• EXERCISE TASK
Can you copy, word for word, the rows from the line containing "You are a computer-use" through the last line of the rows, including both ends, and leave out the pictures?

+ + + + + + +

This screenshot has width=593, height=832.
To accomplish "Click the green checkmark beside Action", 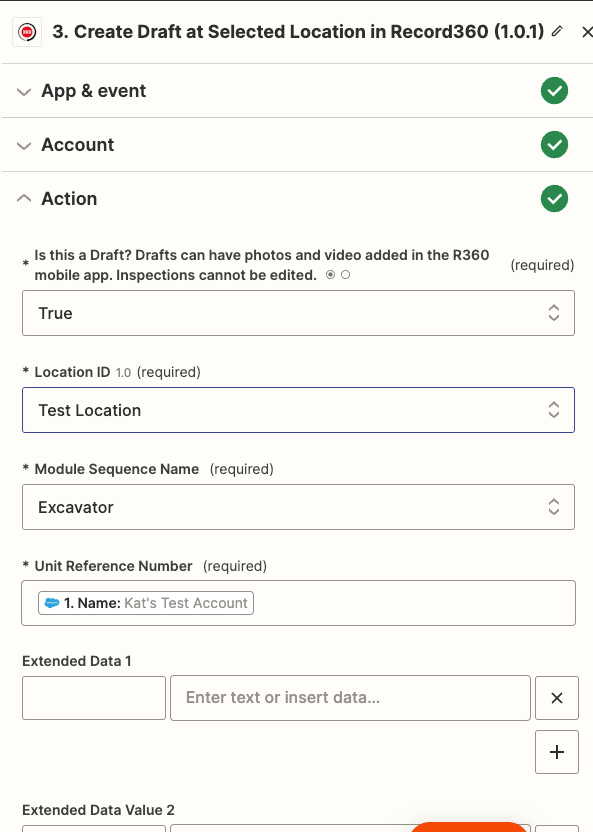I will tap(554, 198).
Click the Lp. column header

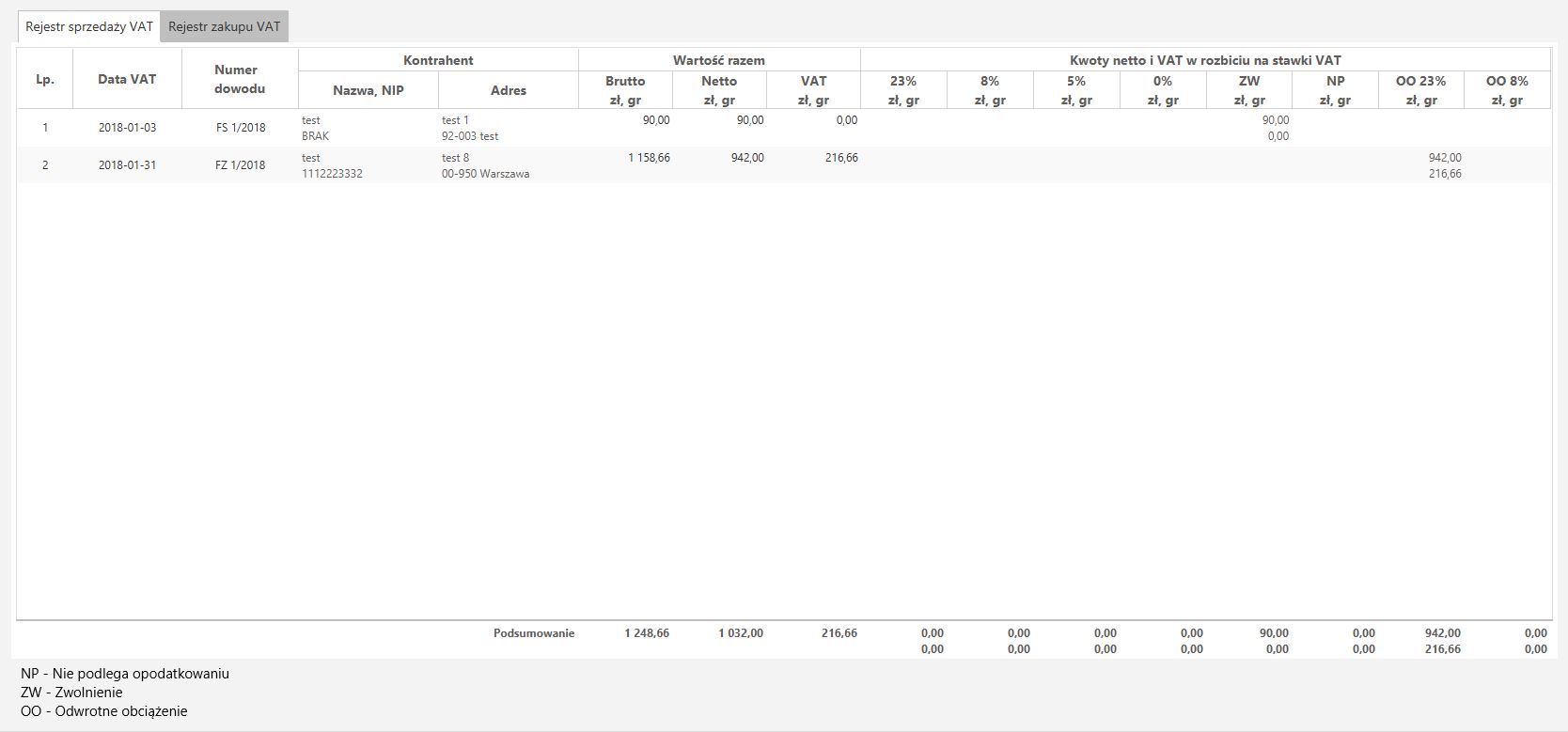click(x=45, y=79)
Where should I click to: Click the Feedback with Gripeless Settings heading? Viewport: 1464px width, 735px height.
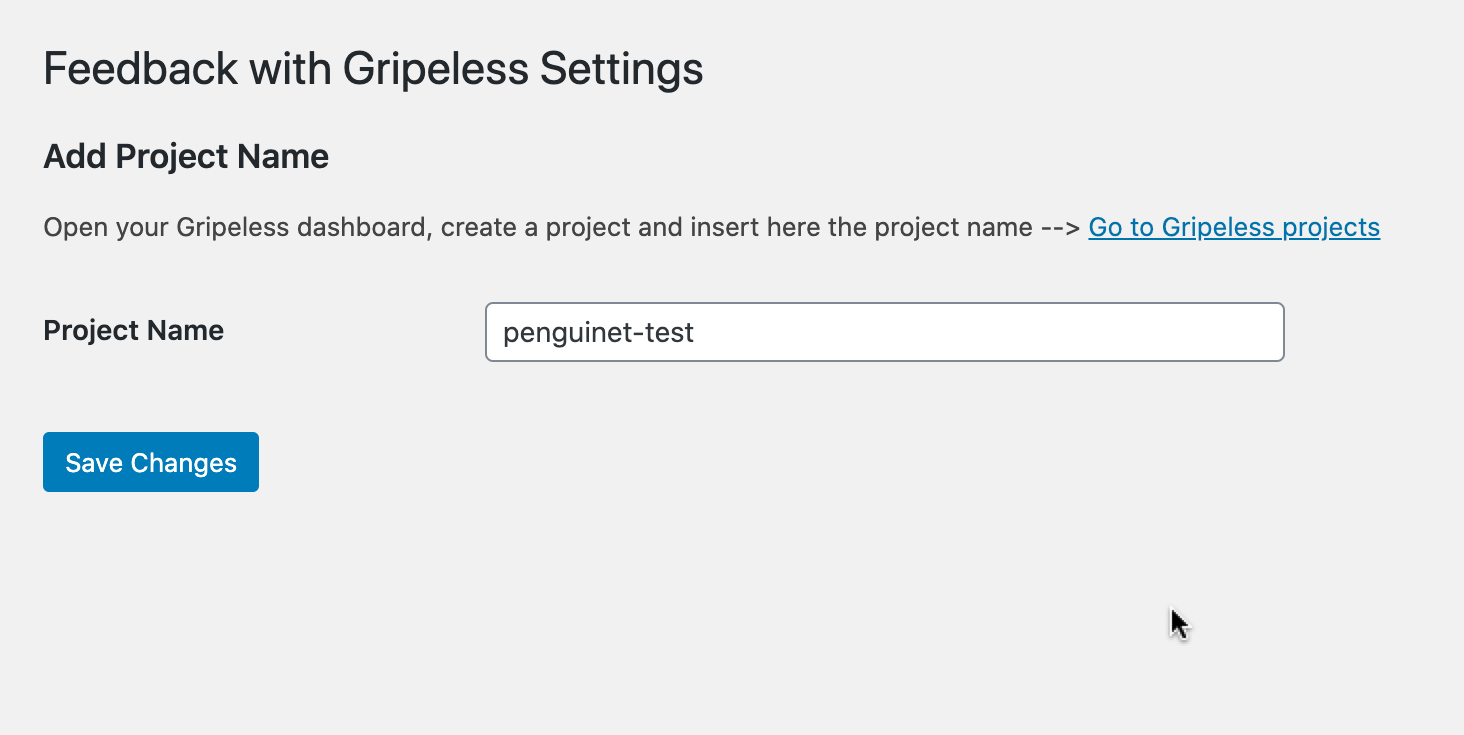point(373,69)
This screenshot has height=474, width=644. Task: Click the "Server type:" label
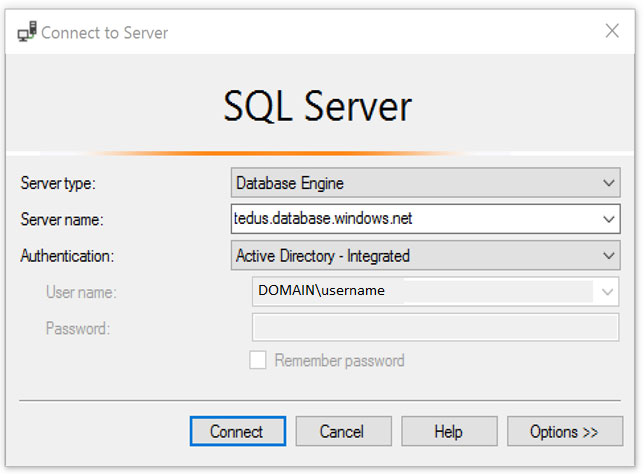[64, 183]
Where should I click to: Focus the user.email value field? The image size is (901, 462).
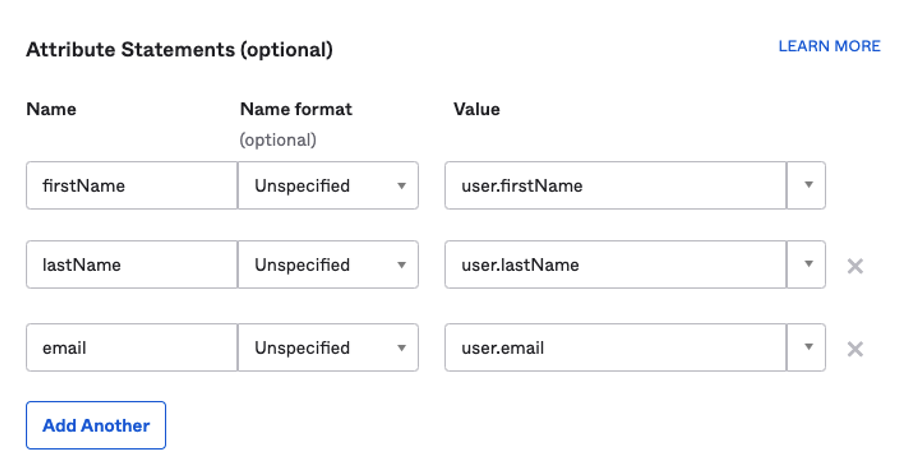click(615, 347)
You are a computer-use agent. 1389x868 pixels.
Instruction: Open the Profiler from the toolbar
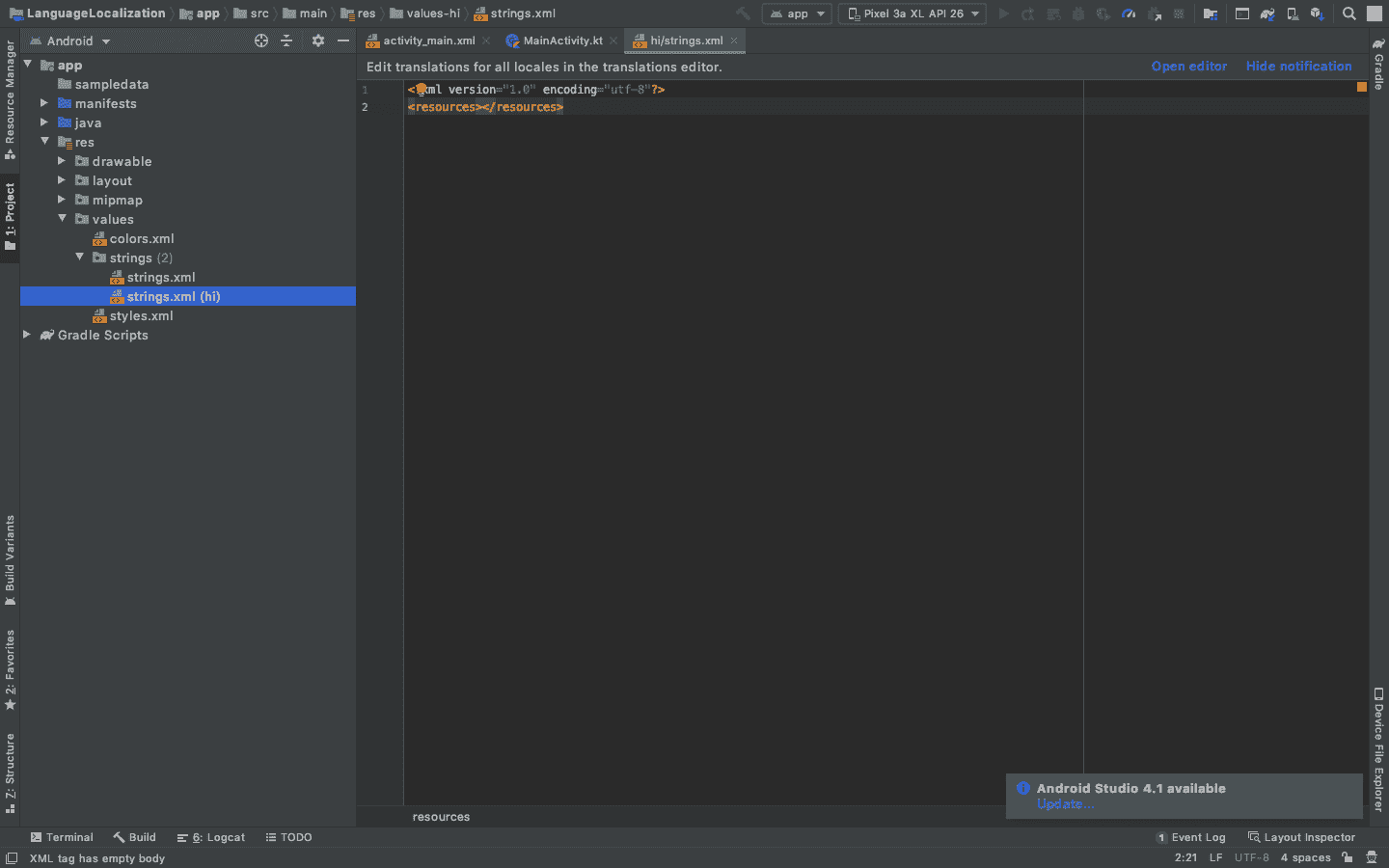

+ + + + + + +

• CORRECT OUTPUT
You are a computer-use agent. 1389x868 pixels.
Instruction: Open the Profiler from the toolbar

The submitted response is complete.